Popper obligingly responds to this question on the same page.

...one might be tempted to object (following Duhem) that in every test it is not only the theory under investigation which is involved, but also the whole system of our theories and assumptions - in fact, more or less the whole of our knowledge - so that we can never be certain which of all these assumptions are refuted. But this criticism overlooks the fact that if we take each of the two theories (between which the crucial experiment is to decide) together with all this background knowledge, as indeed we must, then we decide between two systems which differ only over the two theories which are at stake. It further overlooks the fact that we do not assert the refutation of the theory as such, but of the theory together with that background knowledge; parts of which, if other crucial experiments can be designed, may indeed one day be rejected as responsible for the failure. (ibid, 112)

Again one has to ask how this amounts to a criticism of Duhem who also hoped that further work would probe for weak spots in the background knowledge to find the source of a refutation.

Popper claims in the passage above that two things are overlooked in the Duhem-type critique of falsification: the first is that we may isolate a difference between two systems at one theory. He has pursued a similar line in a formal consideration of axiomatised systems (ibid, 239) . It must be said that this is a possibility, and it is a possibility that may be realised on some occasions in science. One of these occasions (described in Chapter 4) was used by Franklin to demonstrate a solution to the Duhem-Quine problem in connection with the non-conservation of parity. In that case the crucial experiments decided between two sets of theories; one set assuming parity conservation, the other parity non-conservation. The experiments promptly delivered a verdict which carried immediate conviction in the scientific community. Conviction in this instance was achieved by the fact that the novel idea solved an awkward problem, it was confirmed by several lines of investigation (not just one) and it rapidly promoted fundamental advances in the field.

A very different situation obtains when two rival systems are divided by many assumptions, at all levels, from the simple matter of what is being observed in an experiment to the criteria for an adequate solution to a problem. This is the kind of potentially revolutionary situation described by Kuhn's paradigm theory and examples are provided by the overthrow of the phlogiston theory of combustion and the rise of relativity to supplant Newtonian physics. These situations are probably rare and they are probably not as revolutionary as many followers of Kuhn suppose because large tracts of knowledge, even in the vicinity of the revolution, remain intact. They are the kind of situations where considerable time, even decades, may be required to work out the implications of the rival systems until a point is reached where one appears to be overwhelmingly superior to the other. Lakatos attempted to provide a rational decision procedure for these situations (see later in this chapter).

One can envisage two extreme situations - one where crucial experiments rapidly produce decisive confirmations and the other where a long period of uncertainty prevails in a dispute between rival systems. Between these extremes there is presumably a spectrum of complexity or difficulty in finding a resolution.

As for Popper's second point, that we assert the refutation of the theory as such, together with background knowledge: this is precisely the point of the Duhem-Quine problem and as such hardly provides a rejoinder to it. Elsewhere in Conjectures Popper writes about background knowledge and scientific growth.

-- Supplied data --
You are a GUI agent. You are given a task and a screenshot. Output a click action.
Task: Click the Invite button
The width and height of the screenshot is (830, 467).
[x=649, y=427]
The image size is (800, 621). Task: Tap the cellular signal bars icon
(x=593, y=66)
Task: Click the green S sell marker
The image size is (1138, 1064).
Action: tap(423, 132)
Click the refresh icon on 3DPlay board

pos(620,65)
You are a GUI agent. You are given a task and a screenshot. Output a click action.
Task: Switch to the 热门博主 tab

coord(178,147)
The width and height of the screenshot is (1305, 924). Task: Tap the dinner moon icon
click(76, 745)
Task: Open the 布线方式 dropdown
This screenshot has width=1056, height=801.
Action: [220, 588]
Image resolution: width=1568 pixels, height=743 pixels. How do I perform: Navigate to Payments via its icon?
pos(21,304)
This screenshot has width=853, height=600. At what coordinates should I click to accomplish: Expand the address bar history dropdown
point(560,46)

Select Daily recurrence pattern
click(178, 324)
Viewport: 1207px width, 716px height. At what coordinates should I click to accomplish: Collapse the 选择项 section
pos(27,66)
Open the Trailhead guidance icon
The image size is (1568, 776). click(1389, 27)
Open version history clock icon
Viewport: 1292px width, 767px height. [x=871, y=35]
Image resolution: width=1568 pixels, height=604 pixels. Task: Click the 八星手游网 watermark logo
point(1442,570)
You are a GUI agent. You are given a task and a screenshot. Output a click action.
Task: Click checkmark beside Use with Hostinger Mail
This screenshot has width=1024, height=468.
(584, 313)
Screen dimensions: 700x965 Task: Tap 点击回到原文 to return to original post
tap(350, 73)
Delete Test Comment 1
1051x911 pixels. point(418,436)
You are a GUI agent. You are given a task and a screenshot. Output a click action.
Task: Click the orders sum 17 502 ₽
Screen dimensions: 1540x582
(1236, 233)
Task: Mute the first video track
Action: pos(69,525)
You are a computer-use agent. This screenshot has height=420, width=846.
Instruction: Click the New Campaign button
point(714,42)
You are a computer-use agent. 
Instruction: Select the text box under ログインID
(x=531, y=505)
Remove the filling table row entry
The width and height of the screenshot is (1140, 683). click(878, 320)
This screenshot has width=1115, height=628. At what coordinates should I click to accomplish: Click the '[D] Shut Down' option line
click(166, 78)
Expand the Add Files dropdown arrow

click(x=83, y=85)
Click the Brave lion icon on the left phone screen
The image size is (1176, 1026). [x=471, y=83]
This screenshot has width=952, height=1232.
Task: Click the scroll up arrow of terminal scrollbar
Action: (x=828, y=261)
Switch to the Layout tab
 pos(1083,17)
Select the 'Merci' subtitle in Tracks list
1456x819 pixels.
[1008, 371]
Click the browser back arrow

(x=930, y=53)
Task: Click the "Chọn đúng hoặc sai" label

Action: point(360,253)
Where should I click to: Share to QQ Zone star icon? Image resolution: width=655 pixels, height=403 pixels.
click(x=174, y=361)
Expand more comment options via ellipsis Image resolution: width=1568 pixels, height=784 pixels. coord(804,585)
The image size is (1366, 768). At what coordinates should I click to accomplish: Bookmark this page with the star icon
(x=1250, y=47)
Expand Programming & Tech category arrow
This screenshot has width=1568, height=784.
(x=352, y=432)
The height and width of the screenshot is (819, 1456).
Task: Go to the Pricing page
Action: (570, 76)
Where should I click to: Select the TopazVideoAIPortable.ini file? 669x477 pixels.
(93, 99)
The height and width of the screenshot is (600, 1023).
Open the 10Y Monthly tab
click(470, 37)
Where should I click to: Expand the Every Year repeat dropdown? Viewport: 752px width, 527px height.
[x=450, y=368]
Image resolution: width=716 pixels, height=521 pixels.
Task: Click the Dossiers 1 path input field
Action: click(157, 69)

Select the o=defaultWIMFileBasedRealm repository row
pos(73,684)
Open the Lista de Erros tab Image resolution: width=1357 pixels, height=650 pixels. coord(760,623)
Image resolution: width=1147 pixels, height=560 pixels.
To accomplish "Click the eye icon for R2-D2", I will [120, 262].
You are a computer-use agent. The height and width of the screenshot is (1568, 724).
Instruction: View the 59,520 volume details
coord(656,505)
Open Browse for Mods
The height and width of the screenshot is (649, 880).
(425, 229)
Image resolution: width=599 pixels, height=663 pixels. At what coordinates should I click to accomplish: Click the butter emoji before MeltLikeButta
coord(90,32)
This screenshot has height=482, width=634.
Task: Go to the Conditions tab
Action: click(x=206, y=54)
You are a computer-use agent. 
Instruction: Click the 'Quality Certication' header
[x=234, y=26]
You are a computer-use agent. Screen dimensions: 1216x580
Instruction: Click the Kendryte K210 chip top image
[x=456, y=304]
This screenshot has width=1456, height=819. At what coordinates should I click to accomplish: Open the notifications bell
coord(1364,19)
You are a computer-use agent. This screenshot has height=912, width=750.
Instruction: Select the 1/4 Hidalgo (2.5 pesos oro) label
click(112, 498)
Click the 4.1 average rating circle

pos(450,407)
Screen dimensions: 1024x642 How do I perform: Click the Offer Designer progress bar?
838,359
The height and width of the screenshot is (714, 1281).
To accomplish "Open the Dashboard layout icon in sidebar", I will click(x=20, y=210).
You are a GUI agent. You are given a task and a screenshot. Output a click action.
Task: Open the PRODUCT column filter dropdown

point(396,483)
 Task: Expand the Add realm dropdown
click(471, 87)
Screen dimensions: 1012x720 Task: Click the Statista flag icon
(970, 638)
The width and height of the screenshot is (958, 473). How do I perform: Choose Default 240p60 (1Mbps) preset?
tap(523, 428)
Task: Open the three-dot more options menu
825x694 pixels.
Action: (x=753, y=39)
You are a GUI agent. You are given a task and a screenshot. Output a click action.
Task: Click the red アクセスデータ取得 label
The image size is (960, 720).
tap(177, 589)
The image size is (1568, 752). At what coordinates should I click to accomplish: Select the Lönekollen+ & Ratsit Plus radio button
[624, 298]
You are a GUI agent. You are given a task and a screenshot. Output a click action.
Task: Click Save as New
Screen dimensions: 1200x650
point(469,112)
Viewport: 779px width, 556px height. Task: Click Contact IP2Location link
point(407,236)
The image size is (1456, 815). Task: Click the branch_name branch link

-- Task requirements --
- 1) Reproduce the Popper and Duhem passage from "Again one has" up to and including "of a refutation.".
- 2) In the rows, take the lines from the line with "Screen dimensions: 700x965" up to and including the line with "Action: click(157, 69)", and write out only those lines with "New Campaign" renamed to "Create Campaign". Keep everything else the same.

-- Results in order --
- 1)
Again one has to ask how this amounts to a criticism of Duhem who also hoped that further work would probe for weak spots in the background knowledge to find the source of a refutation.

- 2)
Screen dimensions: 700x965 Task: Tap 点击回到原文 to return to original post
tap(350, 73)
Delete Test Comment 1
1051x911 pixels. point(418,436)
You are a GUI agent. You are given a task and a screenshot. Output a click action.
Task: Click the orders sum 17 502 ₽
Screen dimensions: 1540x582
(1236, 233)
Task: Mute the first video track
Action: pos(69,525)
You are a computer-use agent. This screenshot has height=420, width=846.
Instruction: Click the Create Campaign button
point(714,42)
You are a computer-use agent. 
Instruction: Select the text box under ログインID
(x=531, y=505)
Remove the filling table row entry
The width and height of the screenshot is (1140, 683). click(878, 320)
This screenshot has width=1115, height=628. At what coordinates should I click to accomplish: Click the '[D] Shut Down' option line
click(166, 78)
Expand the Add Files dropdown arrow

click(x=83, y=85)
Click the Brave lion icon on the left phone screen
The image size is (1176, 1026). [x=471, y=83]
This screenshot has width=952, height=1232.
Task: Click the scroll up arrow of terminal scrollbar
Action: (x=828, y=261)
Switch to the Layout tab
 pos(1083,17)
Select the 'Merci' subtitle in Tracks list
1456x819 pixels.
[1008, 371]
Click the browser back arrow

(x=930, y=53)
Task: Click the "Chọn đúng hoặc sai" label

Action: point(360,253)
Where should I click to: Share to QQ Zone star icon? Image resolution: width=655 pixels, height=403 pixels.
click(x=174, y=361)
Expand more comment options via ellipsis Image resolution: width=1568 pixels, height=784 pixels. coord(804,585)
The image size is (1366, 768). At what coordinates should I click to accomplish: Bookmark this page with the star icon
(x=1250, y=47)
Expand Programming & Tech category arrow
This screenshot has width=1568, height=784.
(x=352, y=432)
The height and width of the screenshot is (819, 1456).
Task: Go to the Pricing page
Action: (570, 76)
Where should I click to: Select the TopazVideoAIPortable.ini file? 669x477 pixels.
(93, 99)
The height and width of the screenshot is (600, 1023).
Open the 10Y Monthly tab
click(470, 37)
Where should I click to: Expand the Every Year repeat dropdown? Viewport: 752px width, 527px height.
[x=450, y=368]
Image resolution: width=716 pixels, height=521 pixels.
Task: Click the Dossiers 1 path input field
Action: click(157, 69)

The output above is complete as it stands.